Enterprise content management as integrative middleware
ECM is used to overcome the restrictions of former vertical applications and island architectures. The user is basically unaware of using an ECM solution. ECM offers the requisite infrastructure for the new world of Web-based IT, which is establishing itself as a kind of third platform alongside conventional host and client/server systems. Therefore, EAI (enterprise application integration) and SOA (service-oriented architecture) will play an important role in the implementation and use of ECM.

Enterprise content management components as independent services
ECM is used to manage information without regard to the source or the required use. The functionality is provided as a service that can be used from all kinds of applications. The advantage of a service concept is that for any given functionality only one general service is available, thus avoiding redundant, expensive and difficult to maintain parallel functions. Therefore, standards for interfaces connecting different services will play an important role in the implementation of ECM.

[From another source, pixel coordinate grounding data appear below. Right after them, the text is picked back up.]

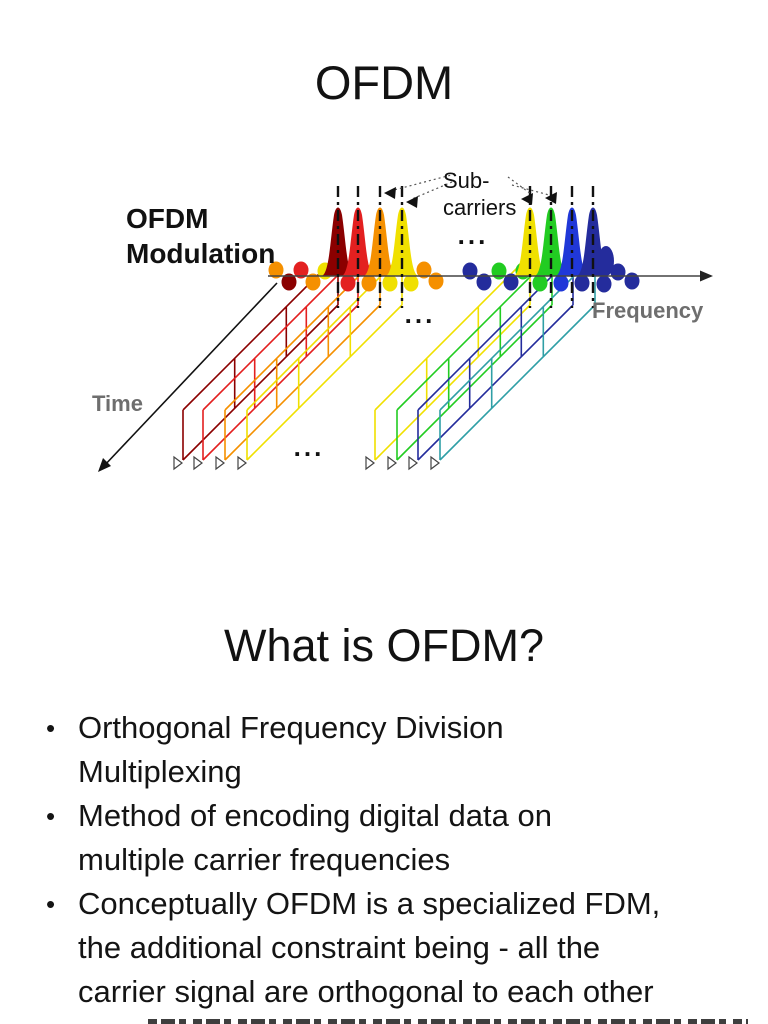 The image size is (768, 1024). I want to click on subcarriers-label-line1: Sub-, so click(466, 180).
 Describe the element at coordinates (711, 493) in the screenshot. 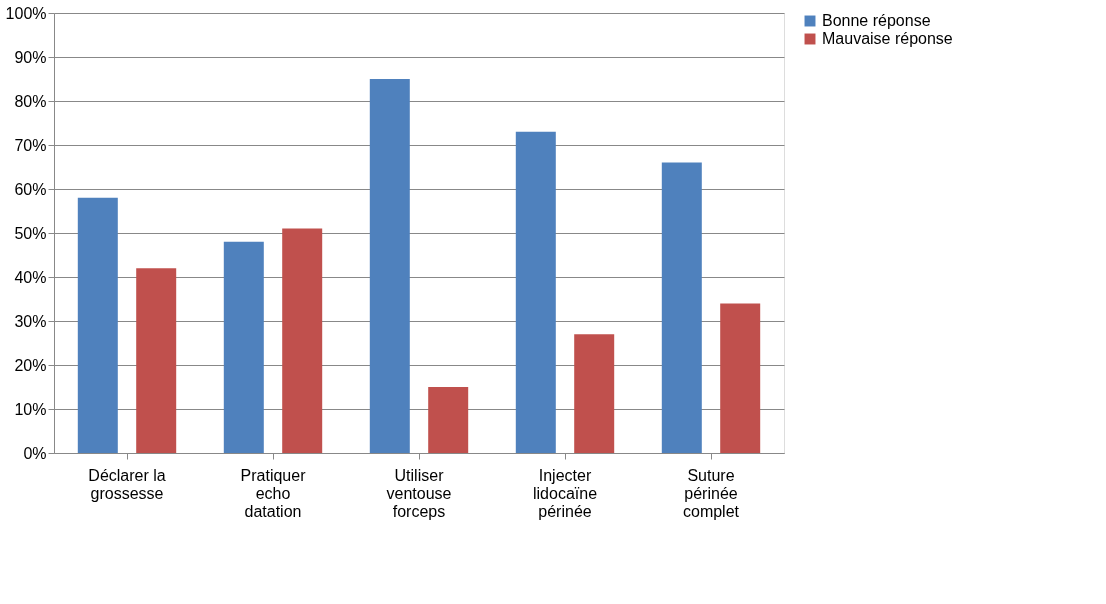

I see `x-tick-label: Suture périnée complet` at that location.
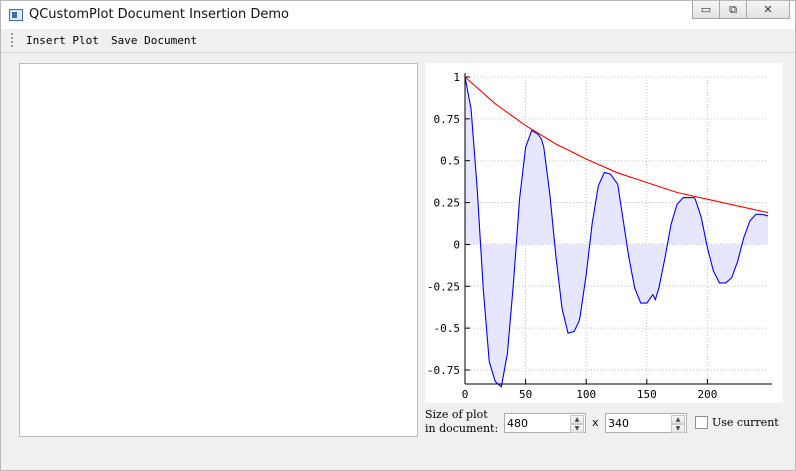  What do you see at coordinates (444, 286) in the screenshot?
I see `y-tick-label: -0.25` at bounding box center [444, 286].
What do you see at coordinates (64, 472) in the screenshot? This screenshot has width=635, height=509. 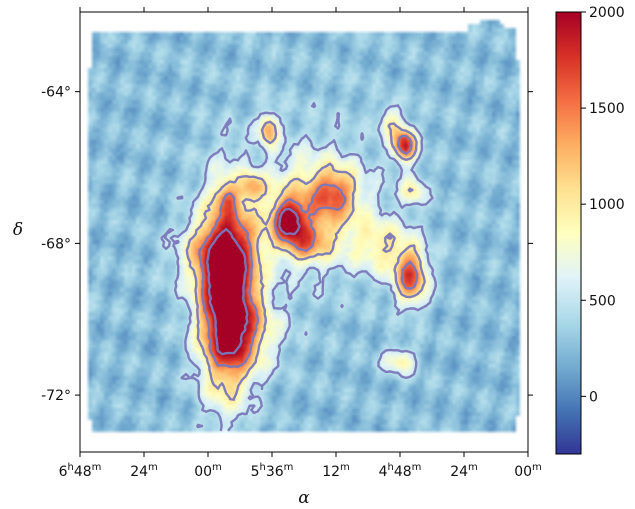 I see `x-tick-hour: 6` at bounding box center [64, 472].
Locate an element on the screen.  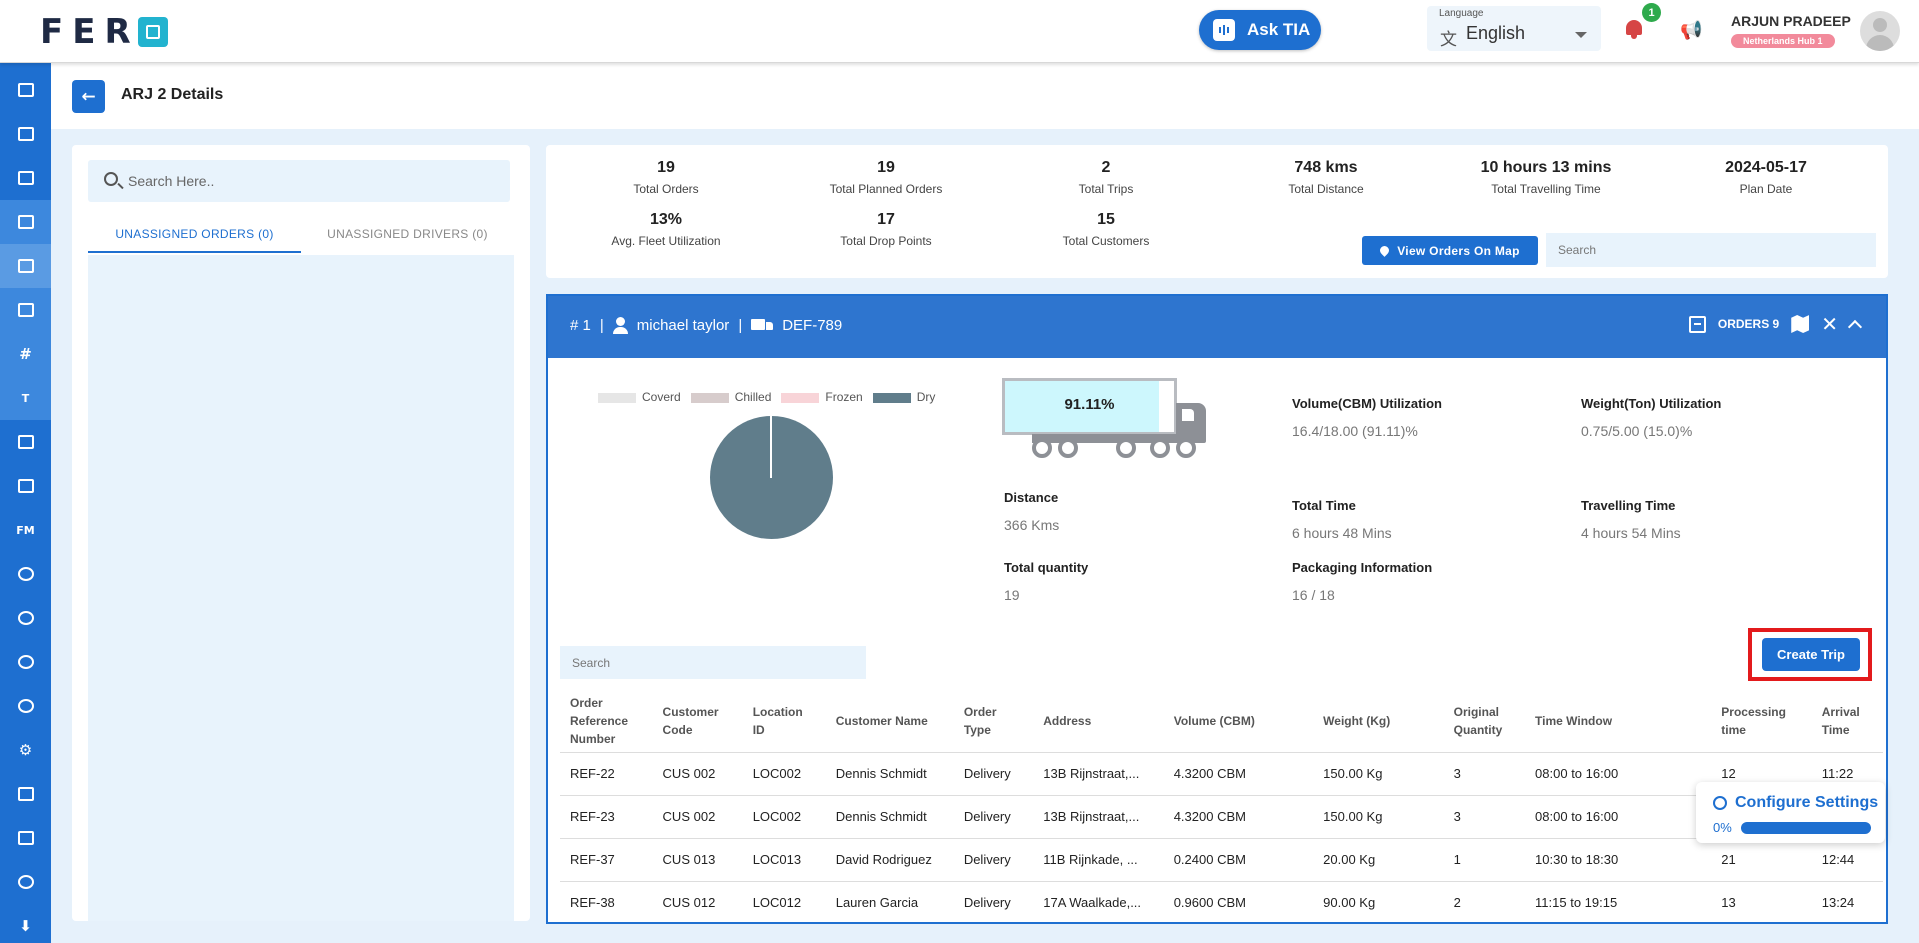
download-icon: ⬇ is located at coordinates (26, 926).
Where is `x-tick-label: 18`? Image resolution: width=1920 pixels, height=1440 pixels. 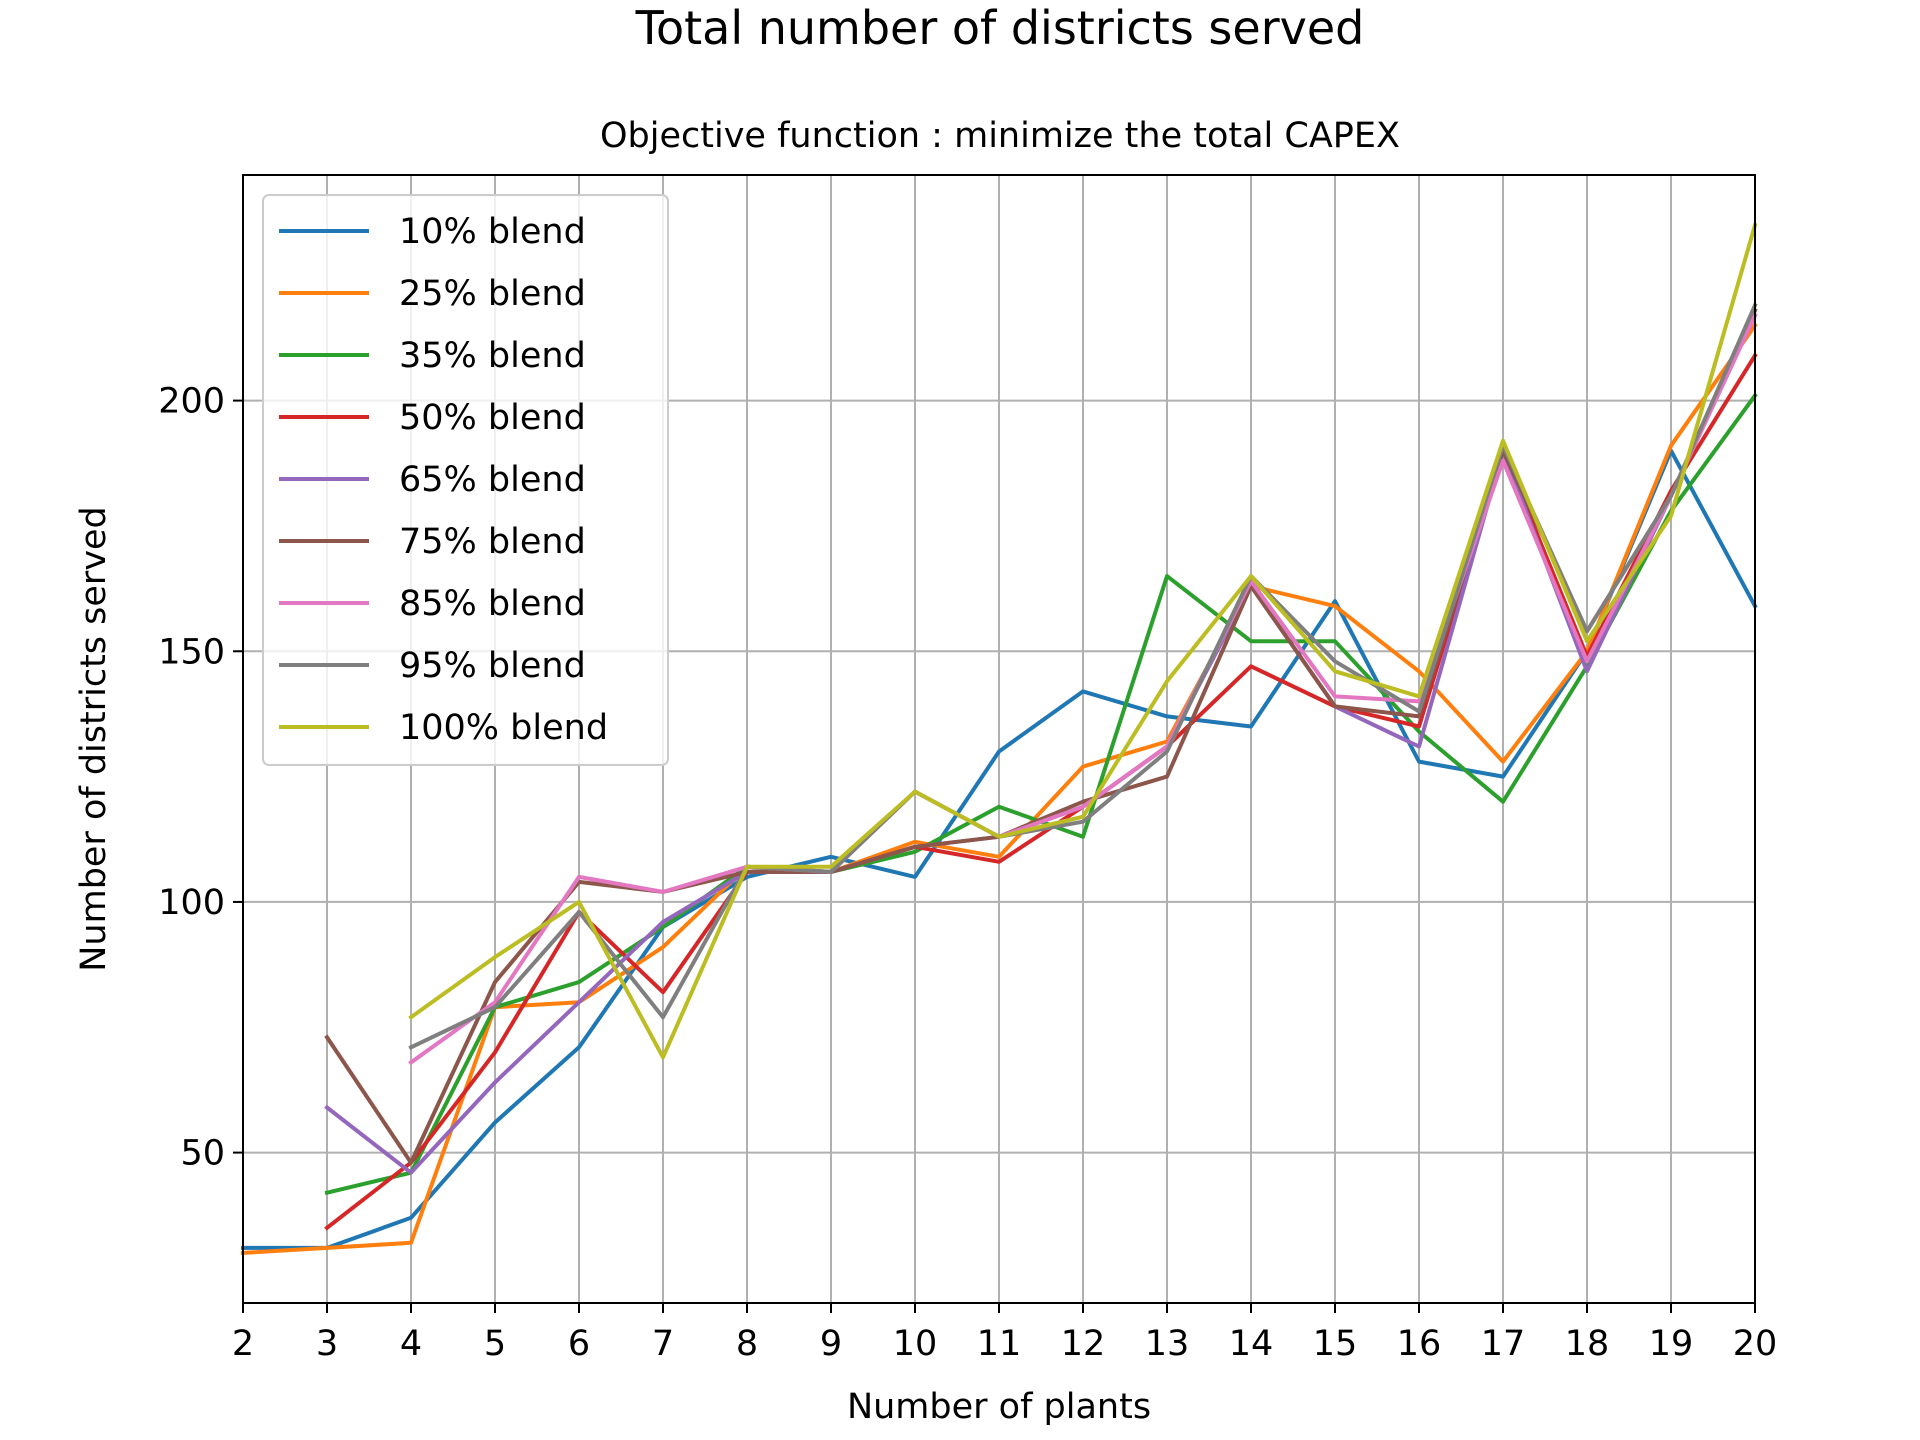
x-tick-label: 18 is located at coordinates (1588, 1344).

Enterprise content management as a uniform repository for all types of information
ECM is used as a content warehouse (both data warehouse and document warehouse) that combines company information in a repository with a uniform structure. Expensive redundancies and associated problems with information consistency are eliminated. All applications deliver their content to a single repository, which in turn provides needed information to all applications. Therefore, content integration and ILM (Information Lifecycle Management) will play an important role in the implementation and use of ECM. Enterprise content management is working properly when it is effectively "invisible" to users. ECM technologies are infrastructures that support specialized applications as subordinate services.

ECM thus is a collection of infrastructure components that fit into a multi-layer model and include all document related technologies (DRT) for handling, delivering, and managing structured data and unstructured information jointly. As such, enterprise content management is one of the necessary basic components of the overarching e-business application area. ECM also sets out to manage all the information of a WCM and covers archiving needs as a universal repository.